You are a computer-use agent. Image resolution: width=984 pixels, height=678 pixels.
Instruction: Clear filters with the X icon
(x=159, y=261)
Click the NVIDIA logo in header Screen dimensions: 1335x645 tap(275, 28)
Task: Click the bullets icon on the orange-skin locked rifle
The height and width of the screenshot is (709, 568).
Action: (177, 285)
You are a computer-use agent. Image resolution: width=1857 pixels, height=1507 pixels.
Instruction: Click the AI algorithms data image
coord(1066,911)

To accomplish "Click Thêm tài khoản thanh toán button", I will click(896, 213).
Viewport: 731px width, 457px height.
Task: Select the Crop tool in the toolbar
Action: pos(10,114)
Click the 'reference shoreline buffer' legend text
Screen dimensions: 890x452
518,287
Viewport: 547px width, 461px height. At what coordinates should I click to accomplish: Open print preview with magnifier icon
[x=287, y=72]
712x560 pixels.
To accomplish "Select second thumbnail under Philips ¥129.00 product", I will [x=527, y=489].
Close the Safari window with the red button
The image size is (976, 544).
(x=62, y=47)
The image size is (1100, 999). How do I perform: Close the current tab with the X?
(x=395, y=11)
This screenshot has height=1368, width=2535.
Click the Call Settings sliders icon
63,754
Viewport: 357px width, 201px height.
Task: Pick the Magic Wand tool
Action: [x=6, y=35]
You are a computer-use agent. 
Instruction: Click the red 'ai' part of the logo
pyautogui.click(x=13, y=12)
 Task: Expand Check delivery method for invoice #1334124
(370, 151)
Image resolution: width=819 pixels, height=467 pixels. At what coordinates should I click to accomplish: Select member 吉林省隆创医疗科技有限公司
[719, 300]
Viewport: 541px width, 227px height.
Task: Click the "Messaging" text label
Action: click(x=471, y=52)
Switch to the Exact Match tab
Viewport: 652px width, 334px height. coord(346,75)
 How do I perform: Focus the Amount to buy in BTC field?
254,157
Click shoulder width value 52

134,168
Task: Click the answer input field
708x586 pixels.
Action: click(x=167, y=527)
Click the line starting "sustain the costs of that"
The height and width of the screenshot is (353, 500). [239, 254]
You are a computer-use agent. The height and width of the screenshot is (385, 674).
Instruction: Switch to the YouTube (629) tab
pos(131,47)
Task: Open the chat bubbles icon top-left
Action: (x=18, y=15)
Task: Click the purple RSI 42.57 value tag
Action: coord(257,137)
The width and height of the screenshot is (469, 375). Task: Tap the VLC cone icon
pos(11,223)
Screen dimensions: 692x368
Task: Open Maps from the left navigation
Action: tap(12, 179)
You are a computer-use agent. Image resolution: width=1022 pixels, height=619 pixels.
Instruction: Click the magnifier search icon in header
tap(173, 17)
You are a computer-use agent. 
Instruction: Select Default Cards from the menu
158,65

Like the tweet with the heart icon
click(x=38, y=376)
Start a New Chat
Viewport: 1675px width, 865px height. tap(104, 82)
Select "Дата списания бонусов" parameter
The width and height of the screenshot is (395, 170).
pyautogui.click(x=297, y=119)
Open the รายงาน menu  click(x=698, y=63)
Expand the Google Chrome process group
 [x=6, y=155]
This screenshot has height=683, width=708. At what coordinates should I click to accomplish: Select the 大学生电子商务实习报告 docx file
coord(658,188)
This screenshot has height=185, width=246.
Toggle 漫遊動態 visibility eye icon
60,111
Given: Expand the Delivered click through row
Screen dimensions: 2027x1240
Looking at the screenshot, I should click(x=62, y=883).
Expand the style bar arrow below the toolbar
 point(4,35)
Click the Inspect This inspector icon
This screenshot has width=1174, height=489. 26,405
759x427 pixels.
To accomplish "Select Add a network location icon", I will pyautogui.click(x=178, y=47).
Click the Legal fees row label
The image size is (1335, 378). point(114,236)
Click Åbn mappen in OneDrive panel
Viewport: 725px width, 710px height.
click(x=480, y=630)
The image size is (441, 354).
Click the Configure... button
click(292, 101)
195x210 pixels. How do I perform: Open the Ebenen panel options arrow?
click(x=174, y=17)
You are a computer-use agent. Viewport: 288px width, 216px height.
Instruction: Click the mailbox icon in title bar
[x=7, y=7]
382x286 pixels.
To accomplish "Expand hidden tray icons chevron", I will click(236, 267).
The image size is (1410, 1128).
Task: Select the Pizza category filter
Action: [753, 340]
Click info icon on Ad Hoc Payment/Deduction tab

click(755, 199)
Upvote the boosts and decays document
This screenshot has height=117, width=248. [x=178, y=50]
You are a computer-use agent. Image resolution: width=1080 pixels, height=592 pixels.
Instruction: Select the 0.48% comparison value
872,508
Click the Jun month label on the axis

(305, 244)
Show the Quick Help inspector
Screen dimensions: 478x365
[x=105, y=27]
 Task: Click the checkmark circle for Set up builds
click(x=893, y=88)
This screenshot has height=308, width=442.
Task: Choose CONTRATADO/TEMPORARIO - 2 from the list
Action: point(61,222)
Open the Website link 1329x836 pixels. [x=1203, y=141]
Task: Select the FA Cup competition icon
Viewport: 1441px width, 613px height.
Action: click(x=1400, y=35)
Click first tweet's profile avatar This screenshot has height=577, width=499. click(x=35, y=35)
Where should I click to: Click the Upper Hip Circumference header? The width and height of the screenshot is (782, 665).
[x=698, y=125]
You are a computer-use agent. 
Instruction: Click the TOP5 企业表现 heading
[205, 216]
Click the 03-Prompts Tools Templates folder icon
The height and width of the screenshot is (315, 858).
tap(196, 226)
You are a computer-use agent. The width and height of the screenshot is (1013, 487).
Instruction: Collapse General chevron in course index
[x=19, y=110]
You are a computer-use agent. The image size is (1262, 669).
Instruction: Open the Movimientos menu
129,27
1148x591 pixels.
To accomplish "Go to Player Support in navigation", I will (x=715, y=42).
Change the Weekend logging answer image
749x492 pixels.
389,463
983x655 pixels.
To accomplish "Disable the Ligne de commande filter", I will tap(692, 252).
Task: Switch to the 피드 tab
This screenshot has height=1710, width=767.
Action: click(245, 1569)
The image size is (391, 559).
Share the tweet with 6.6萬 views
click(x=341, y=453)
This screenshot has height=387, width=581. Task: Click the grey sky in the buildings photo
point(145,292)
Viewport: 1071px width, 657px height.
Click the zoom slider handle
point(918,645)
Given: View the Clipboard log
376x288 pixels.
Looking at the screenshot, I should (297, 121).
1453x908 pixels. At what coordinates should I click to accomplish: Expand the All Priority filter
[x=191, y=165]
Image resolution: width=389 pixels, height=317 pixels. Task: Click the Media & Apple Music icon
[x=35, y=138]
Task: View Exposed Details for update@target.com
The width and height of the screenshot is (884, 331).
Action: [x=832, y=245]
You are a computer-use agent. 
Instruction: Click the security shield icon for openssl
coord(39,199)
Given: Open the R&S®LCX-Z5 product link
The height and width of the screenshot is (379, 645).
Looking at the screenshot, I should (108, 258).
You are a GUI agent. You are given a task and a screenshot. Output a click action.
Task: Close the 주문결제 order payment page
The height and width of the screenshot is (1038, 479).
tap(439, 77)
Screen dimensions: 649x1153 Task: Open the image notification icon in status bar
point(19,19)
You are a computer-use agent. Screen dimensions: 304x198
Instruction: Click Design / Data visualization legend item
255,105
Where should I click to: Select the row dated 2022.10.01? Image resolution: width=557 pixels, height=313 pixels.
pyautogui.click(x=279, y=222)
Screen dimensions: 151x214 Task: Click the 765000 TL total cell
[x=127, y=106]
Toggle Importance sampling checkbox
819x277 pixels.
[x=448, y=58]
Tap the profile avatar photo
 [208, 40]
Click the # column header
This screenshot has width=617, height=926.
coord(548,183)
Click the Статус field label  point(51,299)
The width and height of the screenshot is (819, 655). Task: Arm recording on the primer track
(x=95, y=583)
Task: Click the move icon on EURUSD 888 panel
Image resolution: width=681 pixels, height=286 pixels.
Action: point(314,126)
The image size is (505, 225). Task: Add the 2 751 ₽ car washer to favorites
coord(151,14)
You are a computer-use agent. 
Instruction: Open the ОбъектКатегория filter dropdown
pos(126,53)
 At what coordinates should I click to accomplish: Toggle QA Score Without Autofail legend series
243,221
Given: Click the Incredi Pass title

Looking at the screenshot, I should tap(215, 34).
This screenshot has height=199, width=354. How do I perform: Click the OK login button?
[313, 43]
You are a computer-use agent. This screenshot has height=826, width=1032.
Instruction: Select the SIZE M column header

Exercise objective: Reproduce the records above verbatim, covering the stretch from the line containing "Viewport: 1071px width, 657px height." through the line containing "Action: [x=832, y=245]", and nothing else.

Exercise result:
Viewport: 1071px width, 657px height.
Click the zoom slider handle
point(918,645)
Given: View the Clipboard log
376x288 pixels.
Looking at the screenshot, I should (297, 121).
1453x908 pixels. At what coordinates should I click to accomplish: Expand the All Priority filter
[x=191, y=165]
Image resolution: width=389 pixels, height=317 pixels. Task: Click the Media & Apple Music icon
[x=35, y=138]
Task: View Exposed Details for update@target.com
The width and height of the screenshot is (884, 331).
Action: [x=832, y=245]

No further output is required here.